_Requirement_
Every line from the opening of the records to the line with "You are a computer-use agent. The image" should be restated exactly, with both ends included and the pictures left out.

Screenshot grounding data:
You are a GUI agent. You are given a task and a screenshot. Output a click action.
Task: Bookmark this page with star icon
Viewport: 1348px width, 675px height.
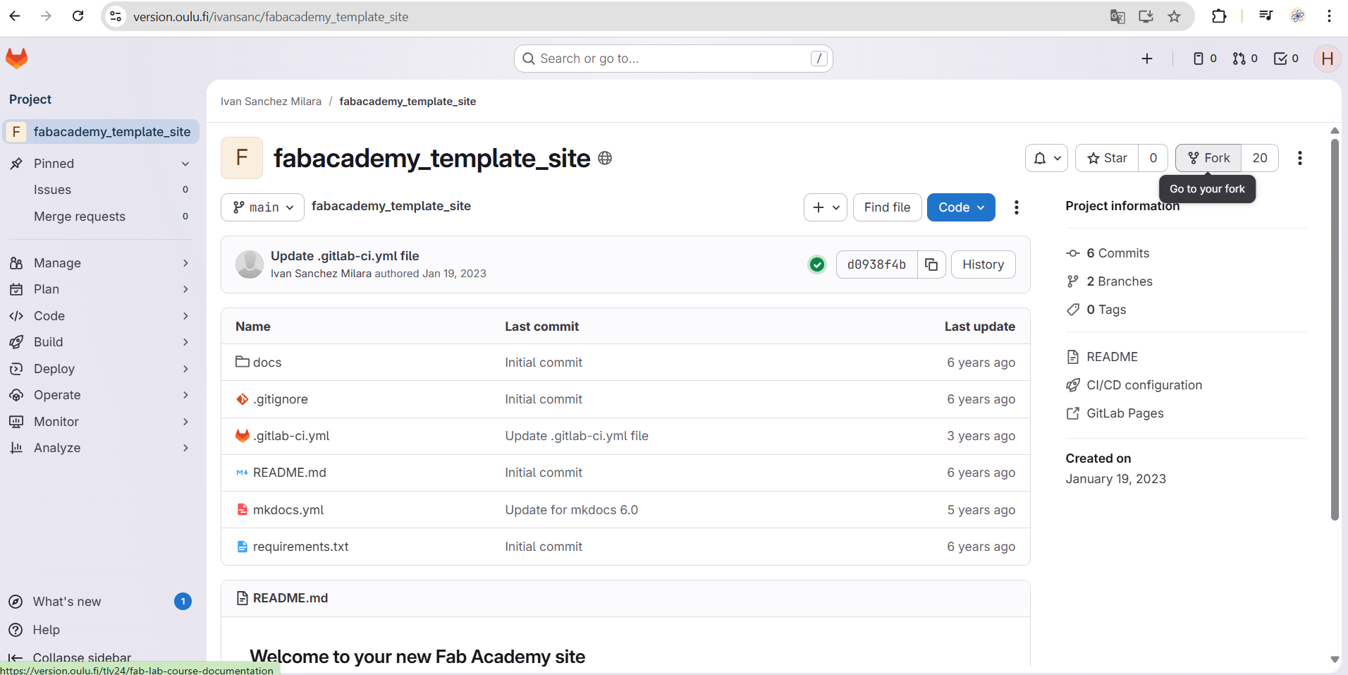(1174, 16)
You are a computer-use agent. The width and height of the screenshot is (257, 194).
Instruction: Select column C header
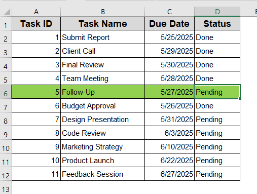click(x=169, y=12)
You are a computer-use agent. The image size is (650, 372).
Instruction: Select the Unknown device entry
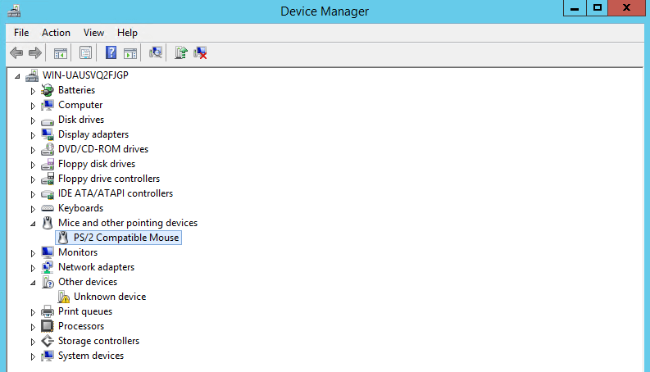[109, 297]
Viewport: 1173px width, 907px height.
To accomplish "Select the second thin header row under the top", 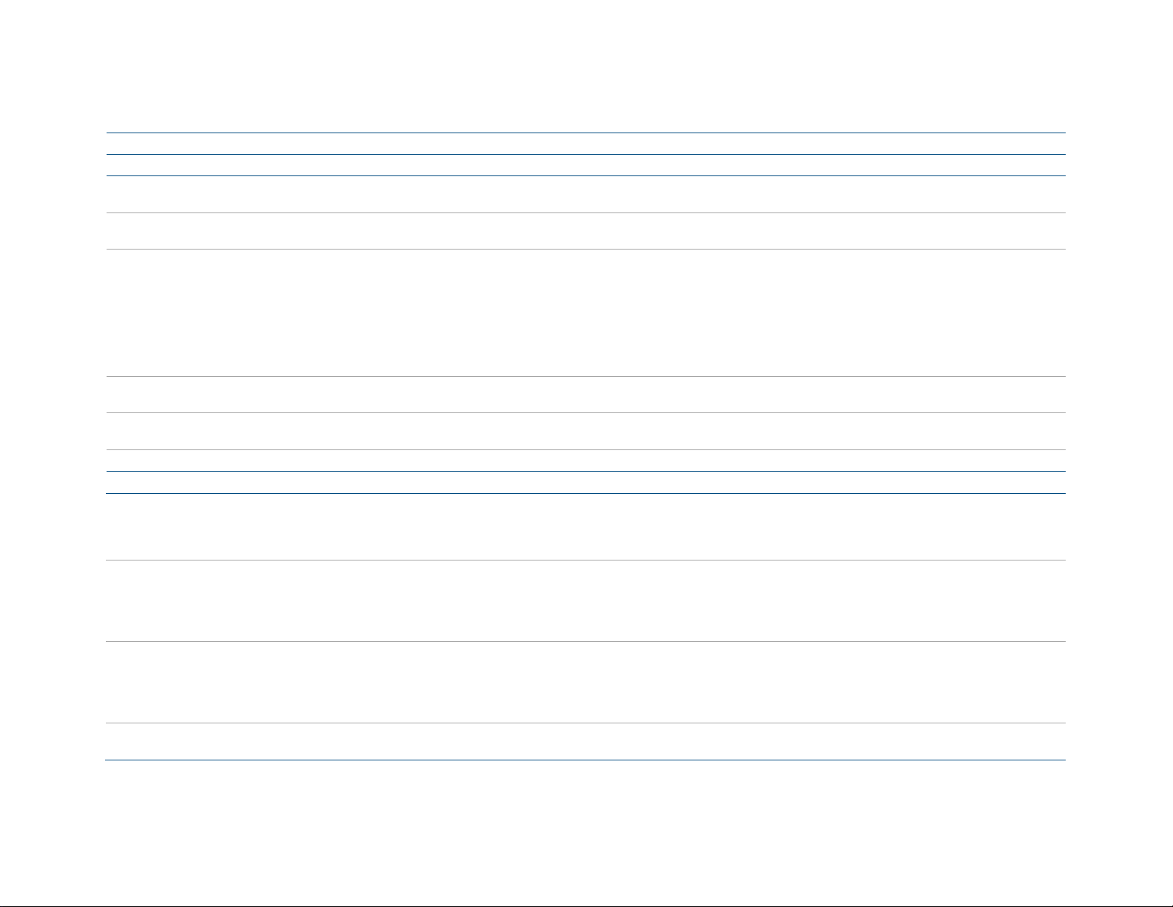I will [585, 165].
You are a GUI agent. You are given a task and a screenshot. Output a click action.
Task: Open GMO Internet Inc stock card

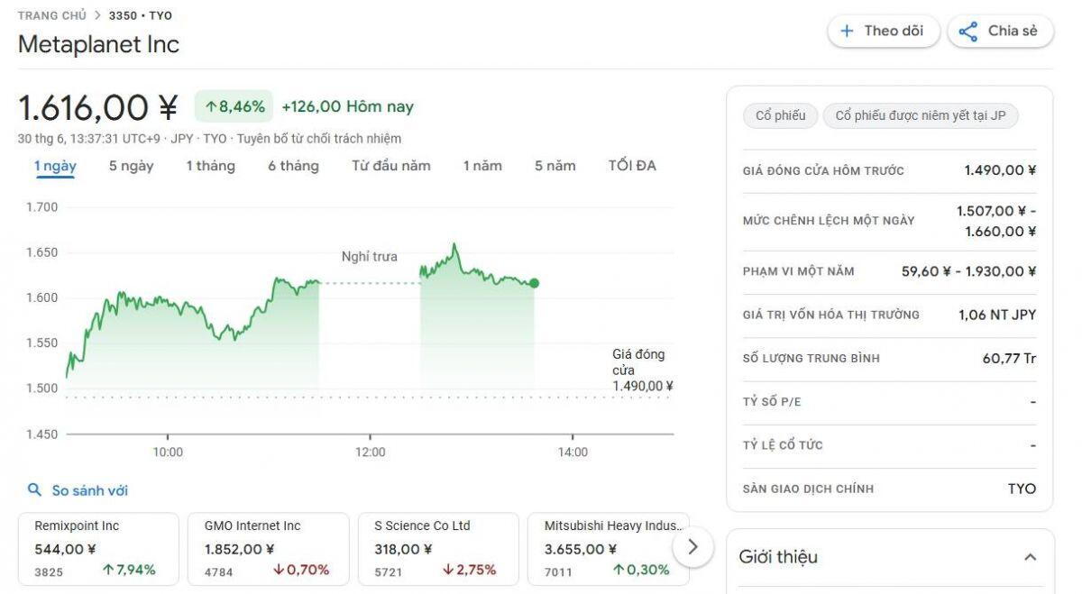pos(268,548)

_Output below_
You are a GUI agent. You are given a task and a screenshot. Output a click action.
Task: Bookmark this page with star icon
Viewport: 1348px width, 675px height.
(1174, 16)
You are a computer-use agent. The width and height of the screenshot is (257, 194).
Instruction: Select column C header
click(x=169, y=12)
You are a computer-use agent. The image size is (650, 372).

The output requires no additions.